Dans la catégorie des albums qui traversent les décennies sans prendre de ride, et qui intrinsèquement ne font que se bonifier avec le temps, on retrouve le Lady in Satin de Billie Holiday, tout simplement l’une des plus grandes chanteuses de jazz de tous les temps. Cet album-testament, qui survient avant son décès l’année suivante en 1959 causé entre autres par une cirrhose et une insuffisance rénale, est miné d’une immense mélancolie déversée sur chaque seconde de l’album. Fatiguée, désespérée, qui a outrageusement dépassé le cadre de la simple dépression, Billie Holiday livre sa plus grande et émouvante œuvre avant de laisser le monde orphelin de son talent.
La diva mélange chant et soupirs à travers une voix malade, ravagée par l’alcool, la cigarette, les drogues, les psychotropes, bref toute substance que l’on imagine sans mal ingérer. Toujours hanté par ses vieux démons et son passé plus qu’houleux (Billie Holiday, de son vrai nom Eleanora, a eu une jeunesse désastreuse, s’est faite violer, a séjourné quelques mois en prison, a perdu nombre d’amis et de proches, et a même été jusqu’à se prostituer), elle étale sur Lady in Satin tout ce qu’elle a dans les tripes et sur le cœur, derrière un talent certain au service de complaintes toutes plus belles les unes que les autres.
Des chansons poignantes pour la plupart devenues classiques (« I’m a Fool to Want You » est joué par de nombreux jazz bands) et profondément intimistes qui mettent en avant le thème de l’amour déchu, soutenues par un superbe orchestre dirigé par le grand producteur, arrangeur et conducteur Ray Ellis, et toujours dans la tradition du jazz dit « classique » : la mélancolie et le spleen transparaissent derrière un côté faste et demandent qu’on gratte un peu la chose pour en savourer toutes les fragrances. Notamment au travers des paroles.

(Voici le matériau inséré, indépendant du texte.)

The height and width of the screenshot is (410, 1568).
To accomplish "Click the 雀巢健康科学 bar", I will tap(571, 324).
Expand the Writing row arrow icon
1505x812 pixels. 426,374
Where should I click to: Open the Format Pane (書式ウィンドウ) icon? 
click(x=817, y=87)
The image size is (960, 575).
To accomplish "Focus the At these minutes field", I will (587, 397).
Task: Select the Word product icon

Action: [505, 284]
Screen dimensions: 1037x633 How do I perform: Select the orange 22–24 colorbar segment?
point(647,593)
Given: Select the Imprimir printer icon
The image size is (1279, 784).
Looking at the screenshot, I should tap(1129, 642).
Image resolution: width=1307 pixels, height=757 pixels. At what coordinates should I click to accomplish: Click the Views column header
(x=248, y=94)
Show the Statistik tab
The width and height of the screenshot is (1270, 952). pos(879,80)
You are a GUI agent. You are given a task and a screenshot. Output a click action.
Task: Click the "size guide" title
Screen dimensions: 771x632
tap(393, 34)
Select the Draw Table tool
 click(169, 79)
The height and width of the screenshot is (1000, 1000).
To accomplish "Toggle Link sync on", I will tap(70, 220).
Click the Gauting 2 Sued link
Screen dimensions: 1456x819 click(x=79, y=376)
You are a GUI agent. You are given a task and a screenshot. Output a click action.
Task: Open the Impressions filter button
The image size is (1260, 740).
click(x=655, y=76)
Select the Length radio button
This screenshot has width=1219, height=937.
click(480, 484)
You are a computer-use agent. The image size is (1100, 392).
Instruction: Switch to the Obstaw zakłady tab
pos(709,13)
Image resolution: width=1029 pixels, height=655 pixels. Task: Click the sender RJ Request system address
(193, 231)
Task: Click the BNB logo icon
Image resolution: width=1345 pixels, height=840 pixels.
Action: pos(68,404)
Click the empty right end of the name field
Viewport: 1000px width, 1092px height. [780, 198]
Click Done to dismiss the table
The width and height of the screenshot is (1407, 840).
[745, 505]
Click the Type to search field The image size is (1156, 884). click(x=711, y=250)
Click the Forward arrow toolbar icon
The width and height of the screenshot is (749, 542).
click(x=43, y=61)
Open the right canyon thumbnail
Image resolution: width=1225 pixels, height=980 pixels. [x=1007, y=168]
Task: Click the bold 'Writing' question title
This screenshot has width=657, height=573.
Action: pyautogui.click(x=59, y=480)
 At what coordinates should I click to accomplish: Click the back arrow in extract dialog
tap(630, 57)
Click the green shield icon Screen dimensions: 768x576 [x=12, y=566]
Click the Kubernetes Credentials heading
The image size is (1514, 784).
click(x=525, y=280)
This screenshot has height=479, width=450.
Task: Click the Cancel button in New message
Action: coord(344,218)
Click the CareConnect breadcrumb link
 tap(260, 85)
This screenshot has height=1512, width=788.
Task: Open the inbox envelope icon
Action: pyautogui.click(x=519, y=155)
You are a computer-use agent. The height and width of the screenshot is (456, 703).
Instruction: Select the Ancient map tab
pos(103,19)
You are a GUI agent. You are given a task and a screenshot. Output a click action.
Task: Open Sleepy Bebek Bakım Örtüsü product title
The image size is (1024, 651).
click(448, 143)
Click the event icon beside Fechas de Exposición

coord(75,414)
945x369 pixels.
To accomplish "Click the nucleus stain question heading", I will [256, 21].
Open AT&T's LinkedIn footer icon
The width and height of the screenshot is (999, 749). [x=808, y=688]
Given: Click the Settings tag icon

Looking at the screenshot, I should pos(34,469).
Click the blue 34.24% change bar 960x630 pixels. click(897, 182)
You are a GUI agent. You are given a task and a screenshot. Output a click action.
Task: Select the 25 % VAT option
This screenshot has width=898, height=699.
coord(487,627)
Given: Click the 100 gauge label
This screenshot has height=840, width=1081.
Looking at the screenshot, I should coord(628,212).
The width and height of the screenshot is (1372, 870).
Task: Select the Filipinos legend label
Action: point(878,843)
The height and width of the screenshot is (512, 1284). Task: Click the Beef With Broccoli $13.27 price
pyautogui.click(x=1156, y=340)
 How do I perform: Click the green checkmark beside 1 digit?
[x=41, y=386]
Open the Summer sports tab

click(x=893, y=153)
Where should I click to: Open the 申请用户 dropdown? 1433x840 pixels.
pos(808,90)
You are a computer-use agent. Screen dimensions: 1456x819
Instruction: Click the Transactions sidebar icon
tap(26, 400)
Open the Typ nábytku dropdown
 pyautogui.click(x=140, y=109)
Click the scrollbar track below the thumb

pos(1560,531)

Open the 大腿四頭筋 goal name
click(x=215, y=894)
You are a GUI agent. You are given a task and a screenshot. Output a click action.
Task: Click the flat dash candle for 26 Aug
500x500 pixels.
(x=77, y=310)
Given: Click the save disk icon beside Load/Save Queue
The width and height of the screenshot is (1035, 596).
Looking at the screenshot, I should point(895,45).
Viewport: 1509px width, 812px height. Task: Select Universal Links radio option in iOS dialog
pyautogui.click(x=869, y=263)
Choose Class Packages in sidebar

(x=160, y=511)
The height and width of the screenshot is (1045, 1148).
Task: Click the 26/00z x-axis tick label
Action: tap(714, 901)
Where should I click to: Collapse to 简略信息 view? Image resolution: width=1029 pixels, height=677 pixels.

Lady in Satin est assurément l’une des plus belles réussites du jazz (vocal) toutes époques confondues, dont la fragilité et l’émotion qui s’en dégagent, notamment par cette voix unique, lui procure un cachet des plus délectables. Un pur chef-d’œuvre du jazz vocal au sens premier du terme à recommander à tout mélomane qui se respecte, ne serait-ce qu’une seule fois dans une vie pour rendre hommage à cette Diva de la Musique.